What would a voluntary withdrawal from the world stage look like and how could it be accomplished? Bases in Europe are antiquated. Continued NATO expansion is absurd. Putin is not Stalin. Massive commitments in the middle east have destroyed two countries and dismantled one terrorist network, merely to see another rise on its ashes out of American desire to overthrow Bashar Al Asaad.

These conflicts are not something America should be involved in actively. The American commitment to Israel began in 1973, so this relationship is not sacrosanct. Our foreign aid to this country and Saudi Arabia is another example of our indirect and destabilizing influence on the globe. Syria and Iran are nations with whom we need to be negotiating. Our defense treaties in the Pacific are likewise nonsensical. North Korea is so starved that if it ever crossed the DMZ, its soldiers would spend more time eating than fighting. South Korea is perfectly capable without the American presence of arming and defending itself. China is not some Maoist backwater, but now the second largest economy on earth.
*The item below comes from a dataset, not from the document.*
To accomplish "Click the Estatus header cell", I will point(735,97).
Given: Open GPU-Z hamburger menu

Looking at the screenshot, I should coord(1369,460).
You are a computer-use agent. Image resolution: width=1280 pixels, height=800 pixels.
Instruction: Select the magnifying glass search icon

Japan was long ago capable of building a navy and air force to defend itself and the idea of such a country being under our 'defense umbrella' is insane. Afghanistan is a choice of occupying a country until the end of time, to forcing its various groups to continue pretending to be a nation, or to bring the troops home and let that country sort itself out. I am not suggesting that in each of these cases negotiating would work, but we need to be making that attempt in a serious manner. War is politics by another means, and in many ways, when we go to war, we are admitting that our political solutions are not workable. Democrats and Republicans see military action as something that can solve international issues.

In many cases, it is used as a first option. When the Obama administration drops thirty thousand bombs in a year for no objective strategic gain, we have a problem. Our military spending outstrips all competitors, and yet there are claims our military is practically broken and needs to be rebuilt. We have a bipartisan rationality deficit that seems to be climbing with our growing budget deficit.
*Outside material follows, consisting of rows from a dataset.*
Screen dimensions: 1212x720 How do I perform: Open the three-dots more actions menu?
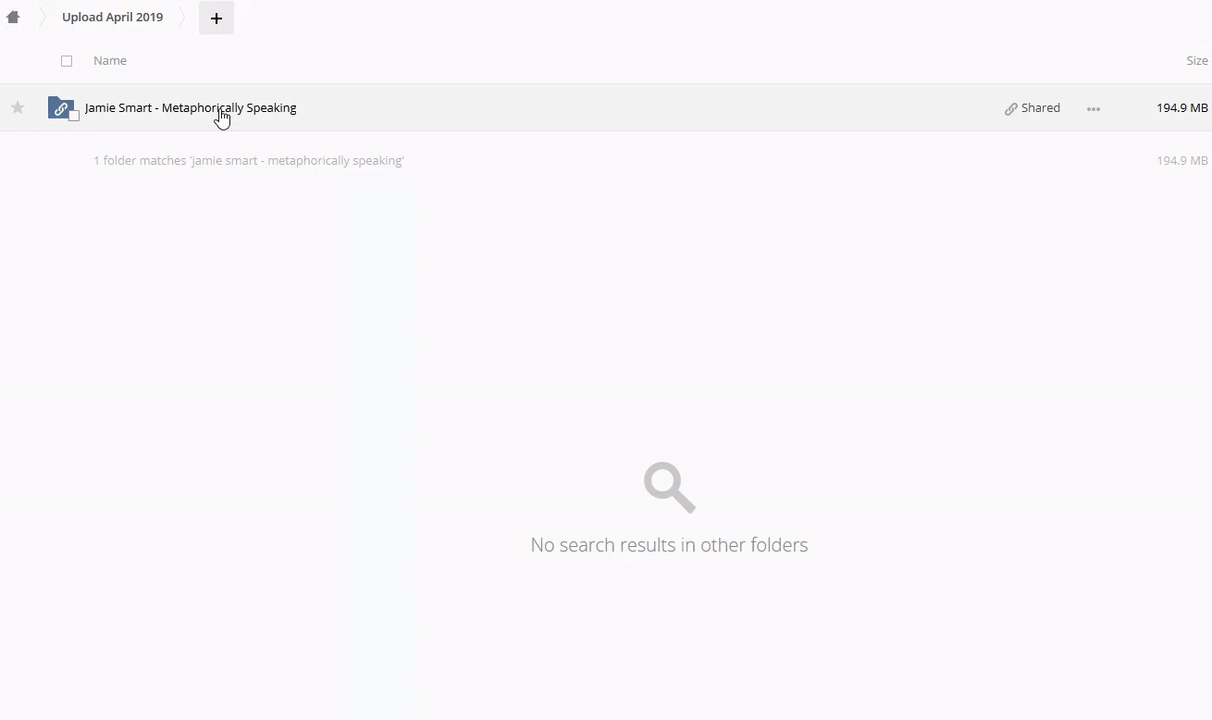point(1093,109)
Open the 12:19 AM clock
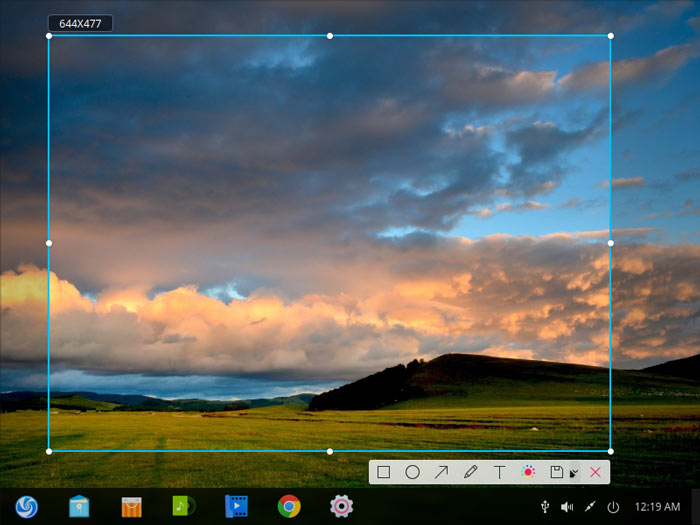Image resolution: width=700 pixels, height=525 pixels. [657, 507]
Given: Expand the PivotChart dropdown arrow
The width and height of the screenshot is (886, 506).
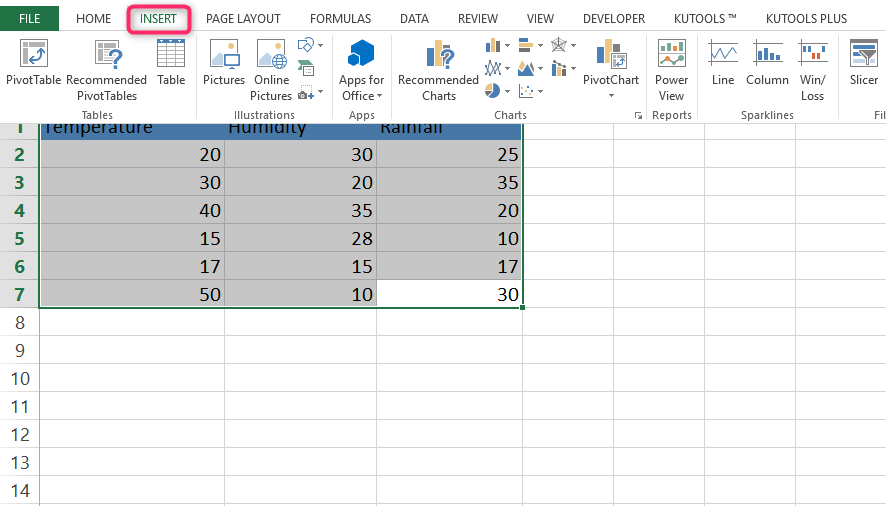Looking at the screenshot, I should click(x=611, y=96).
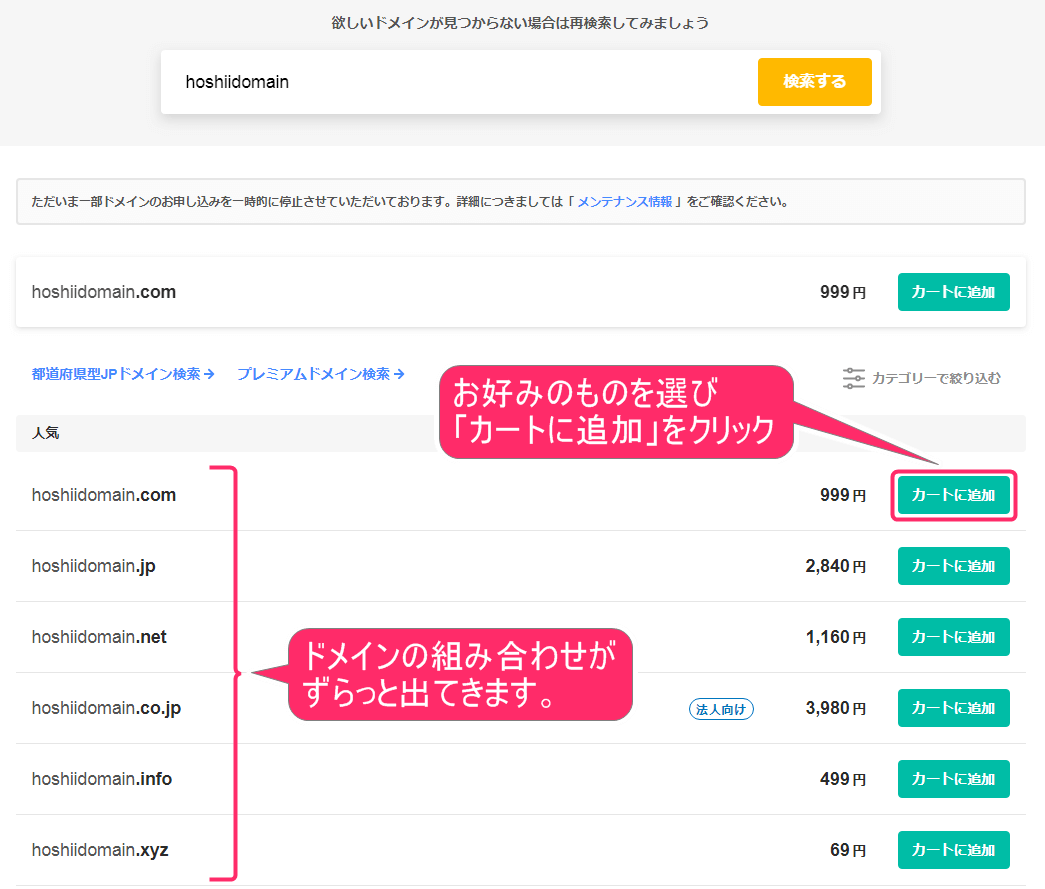Select the hoshiidomain.com result at top of page
The height and width of the screenshot is (889, 1045).
[103, 292]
The world looks to be in a bad state when viewed through a media filter that is owned, and operated by a handful of companies. Sensationalist internet reports and cable news of whatever bent make it their bread and butter to report on the chaos in the globe. These news programs are broken by commercials to convince you that you are undersexed, unhealthy, or otherwise flawed. All of this causes the person watching such programming to become more insecure about themselves and the world's political environment. The American consensus on foreign policy sees enemies everywhere, and constant threats to our way of life. This media fed hyper-reality is mistaken for reality itself. This media centered view of reality ignores cold hard actuarial facts that Americans are far more likely to be killed by a police officer than a terrorist. It also ignores the fact that you are in more danger from violence carried out by American citizens. This consensus ignores that more people are going to be killed by a lifelong relationship with fast food rather than terrorism. It ignores the fact that this exact kind of consensus paranoia led to the atrocity called the Cold War. It ignores the fact that if you act like an empire, you will be subject to the deprivations of liberty inherent in imperial action. It ignores the destruction of rights carried out by our government representatives in response to international terrorism. Legislation like the Patriot Act or NDAA of 2012 has done far more damage to American freedom than any foreign power. Our military can kill people holding certain ideas, but the ideas themselves do not die. There is no way to democratize the middle east by force of American arms, or the police borders drawn up in centuries-long struggles that predated the United States. We have rarely achieved our foreign policy objectives in conflicts since World War Two, and it is high time that we wake up as a country and realize that most of them were not rational in the first place.